If the estate is valued under £5,000 then applying for probate is free. If it is worth more than that, it costs:
£215 in England and Wales (although this is lowered to £155 if you apply through a solicitor)
£200 in Scotland (note that in Scotland the process is slightly different and is called confirmation)
£220 in Northern Ireland
There are also additional fees associated with probate, which vary depending on the complexity of the estate and whether you apply yourself or with the help of a legal professional.
Probate solicitor fees
The cost of hiring a solicitor to carry out probate on your behalf varies significantly depending on the value and complexity of the estate, as well as the methods different firms use to calculate their fees.
Usually you can expect somewhere between 1 and 5 per cent of the value of the estate to go on probate fees (so, for example, if the estate is valued at £100,000 your probate fees may range between £200 and £1,000). This is not including VAT or any court or application fees.
Some firms also charge an hourly rate on top of that. However this doesn’t necessarily mean they’ll be more expensive, as they may take a lower percentage of the estate value. There are also some firms that offer a fixed fee based on an estimate of the work involved. Most banks also offer similar administration services, but often at a higher price than a solicitor or specialist probate company.
Because of the different methods probate fees can be calculated with, it can be hard to work out whether you’re getting a good deal. If you’re an executor and you’re looking for someone to administer the estate on your behalf, comparing prices from a number of firms is a great way to ensure you’re getting the best service for the best price.
Do I need to apply for probate?
If you are the executor of a will you’ll need to apply for probate in order to administer their estate. Usually the will states who the executor(s) will be.
Only one person can apply for probate. However if there are multiple executors named in the will then up to four can be named on the application.
If there are multiple executors named in the will but only one executor on the application, the lone executor will need to prove that they attempted to contact all other executors prior to making the application.
If you’ve been named as an executor but you do not want to apply for probate, you have a number of options:
Renunciation: Fill in a renunciation form to completely give up your rights
Power reserved: Reserve your right to apply for probate if another executer is unable to
If the person did not leave a will then the laws of intestacy apply and any beneficiary of the estate can apply for a grant. This person is known as an ‘administrator’ as opposed to an ‘executor’ and they will apply for a grant of ‘letters of administration’, not ‘probate’.

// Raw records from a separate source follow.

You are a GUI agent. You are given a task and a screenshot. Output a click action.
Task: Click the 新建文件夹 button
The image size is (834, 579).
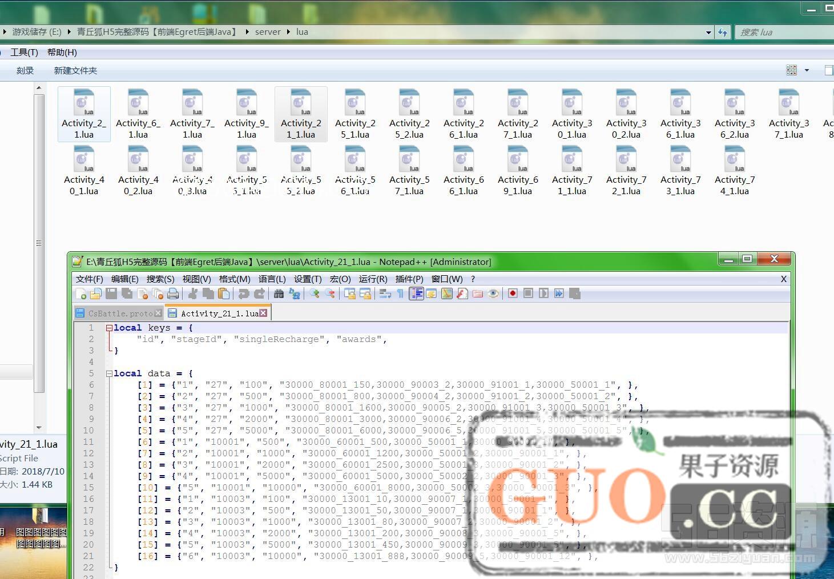75,70
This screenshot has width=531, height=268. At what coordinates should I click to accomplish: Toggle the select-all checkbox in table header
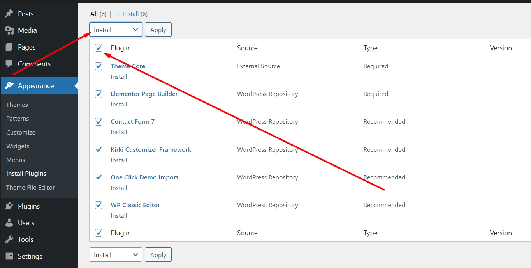98,48
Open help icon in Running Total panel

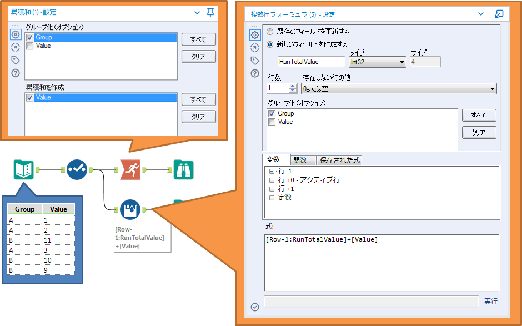(15, 73)
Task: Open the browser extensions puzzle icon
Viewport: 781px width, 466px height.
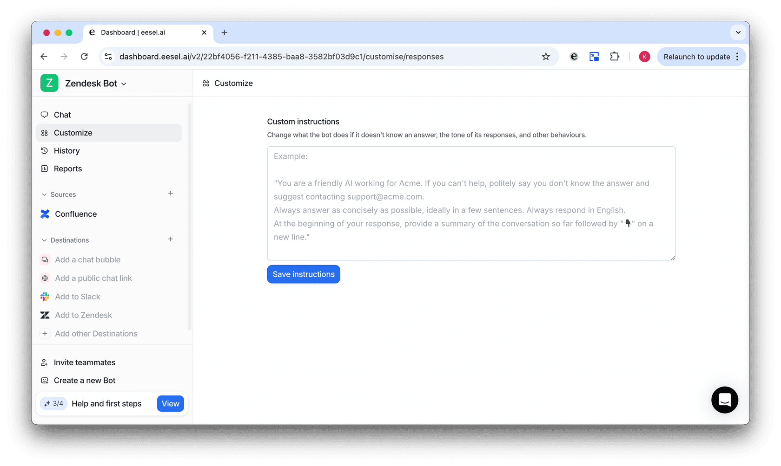Action: (615, 57)
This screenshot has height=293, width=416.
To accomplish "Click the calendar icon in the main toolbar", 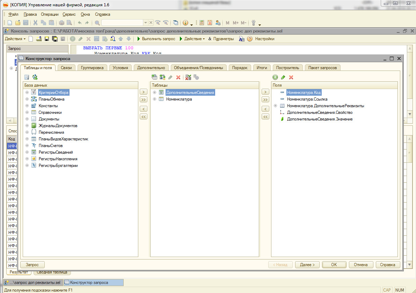I will click(210, 23).
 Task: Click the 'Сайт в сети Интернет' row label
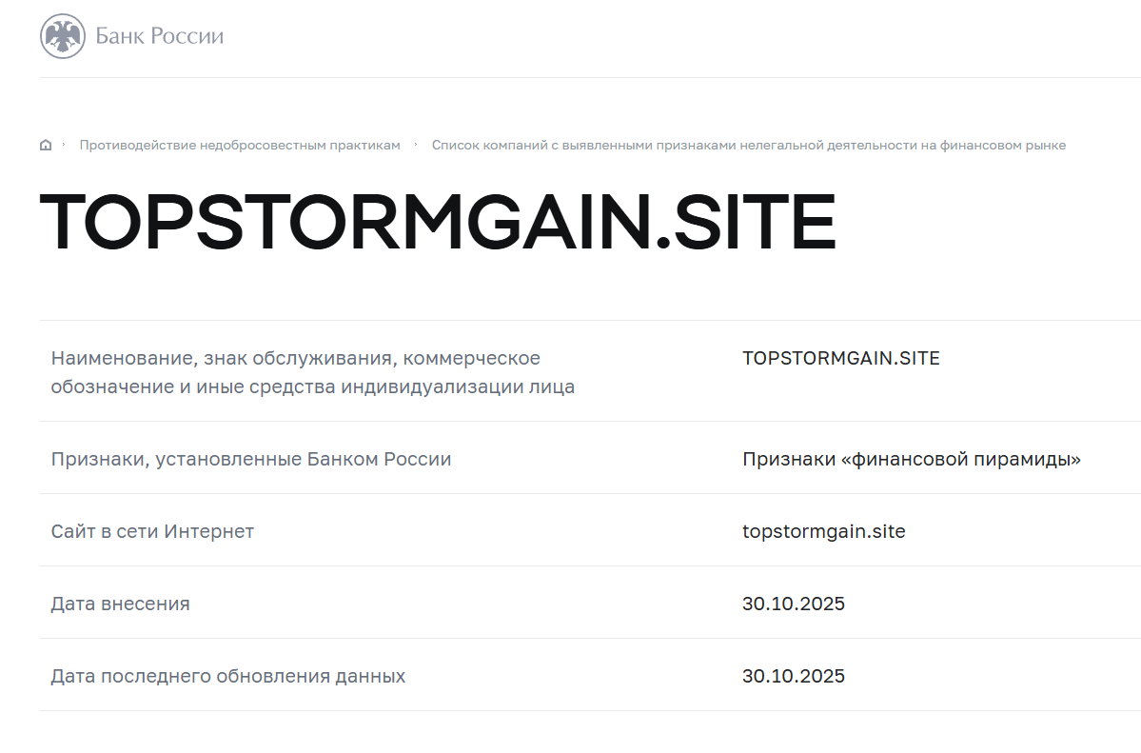[x=152, y=531]
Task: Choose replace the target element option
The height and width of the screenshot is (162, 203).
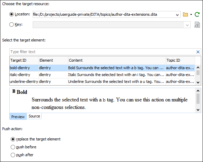Action: (x=13, y=139)
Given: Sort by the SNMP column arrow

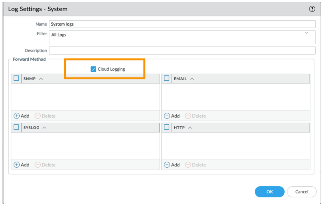Looking at the screenshot, I should pyautogui.click(x=41, y=79).
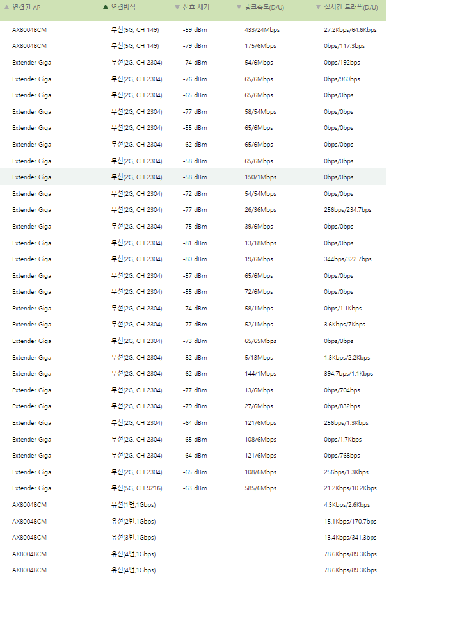
Task: Select the wired 유선(2번,1Gbps) row
Action: (193, 521)
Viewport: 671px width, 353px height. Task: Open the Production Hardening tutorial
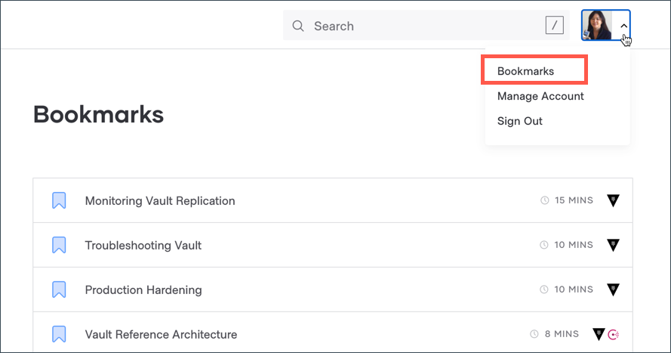pos(143,290)
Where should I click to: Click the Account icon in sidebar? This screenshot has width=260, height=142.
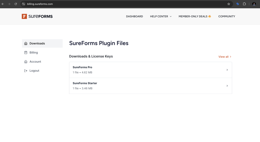pyautogui.click(x=26, y=62)
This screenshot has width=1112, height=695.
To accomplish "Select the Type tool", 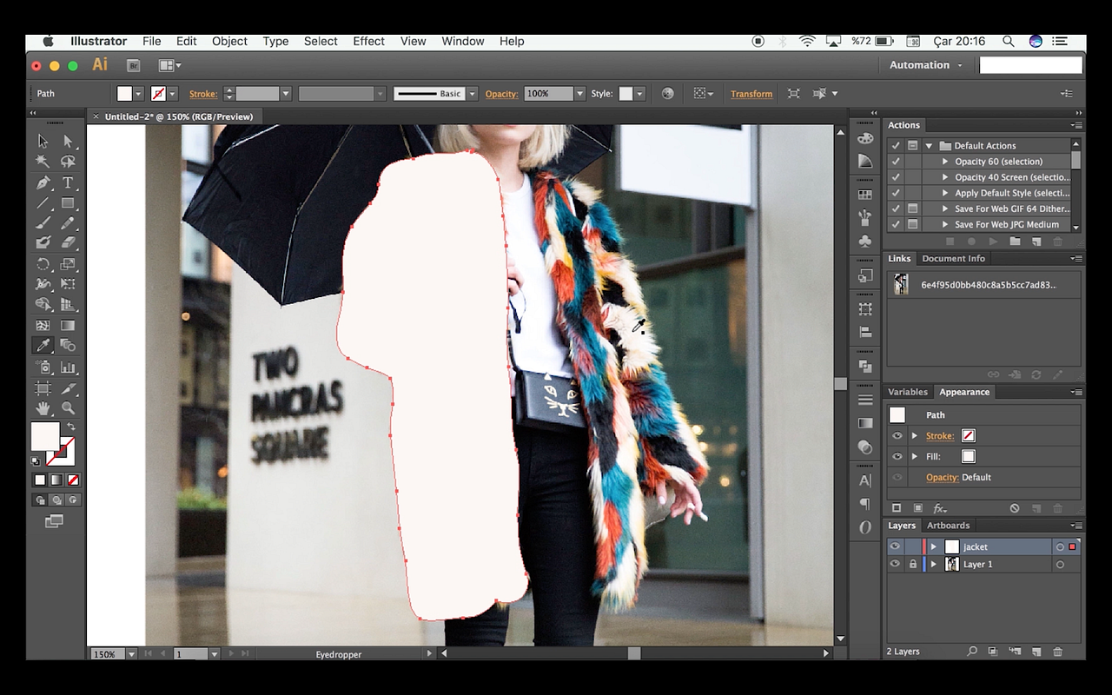I will coord(68,183).
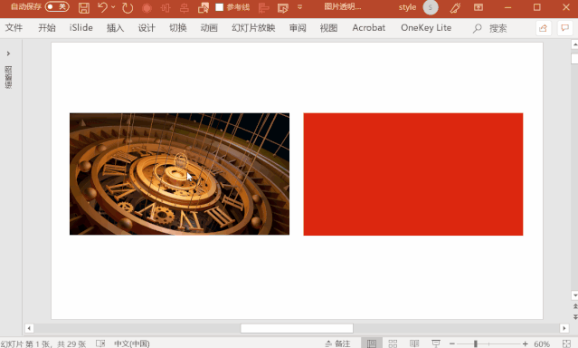Fit slide to window icon

(x=566, y=343)
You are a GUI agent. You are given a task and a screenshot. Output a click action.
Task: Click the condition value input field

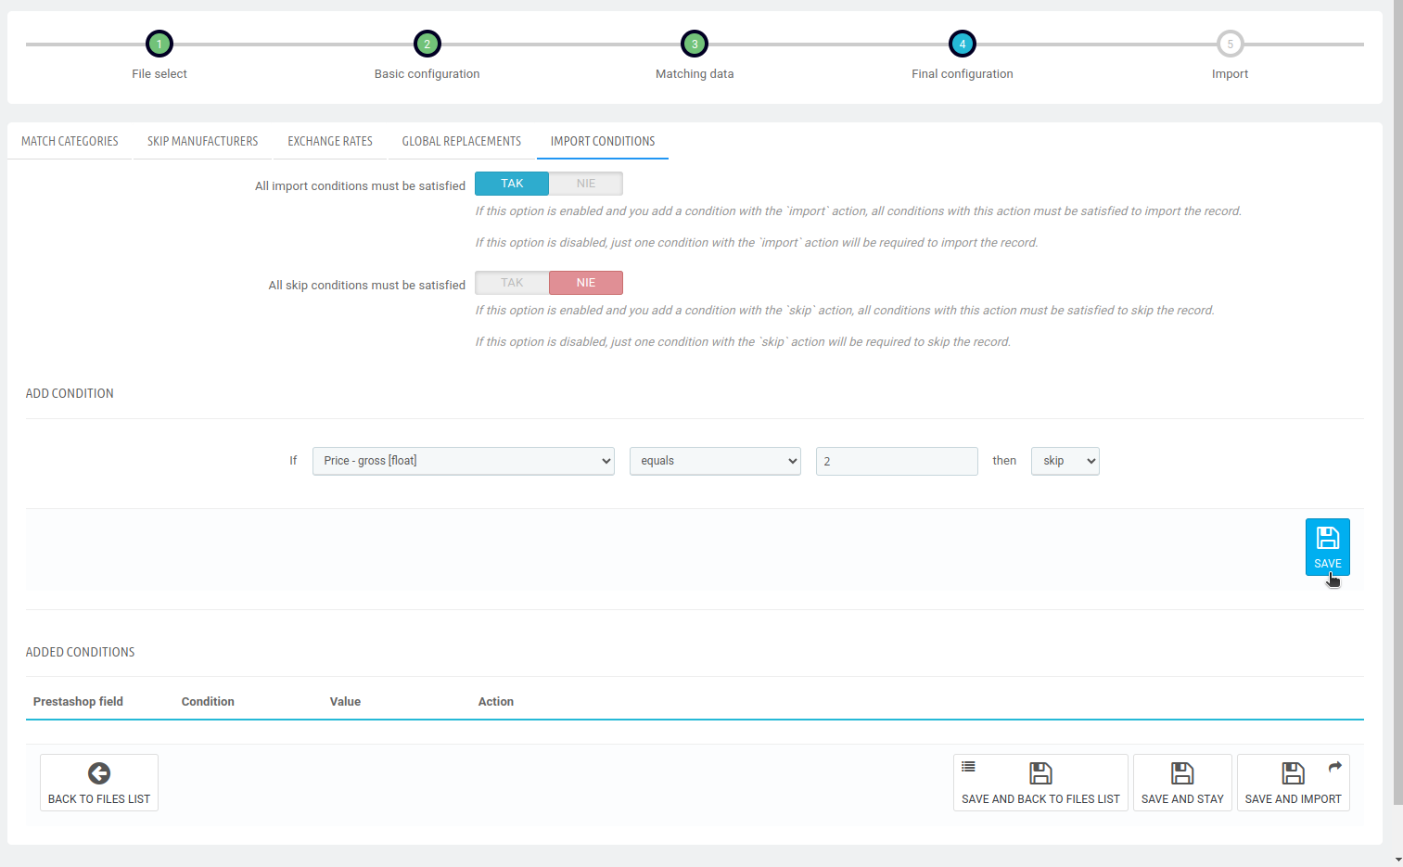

When you don’t need probate
In the vast majority of cases obtaining probate will be a necessary step. However, you may not need to if:
The deceased’s assets were all jointly owned, as they’ll automatically pass onto the surviving owner(s)
The deceased only had savings or premium bonds
As each organisation (e.g. banks) has their own rules about distributing assets, you’ll need to contact each asset holder to find out whether they require you to have a grant of probate.
Can you do probate without a solicitor?
Yes – hiring a solicitor is entirely your choice and it’s possible to carry out the whole process yourself.
However it’s estimated that the probate process usually takes between 9 and 12 months to finalise, longer if the estate is complex or if problems occur. These could include difficulty in locating a beneficiary or someone contesting the will. There is a lot to do in the administering of an estate, so many people choose to appoint a solicitor to work on their behalf.
The costs of applying for probate vary significantly based on the simplicity of the case and the size of the estate. Whether or not you’re happy to pay solicitor’s fees on top of that is entirely a personal decision, but many people find having an experienced professional guide them through the process makes them feel more confident.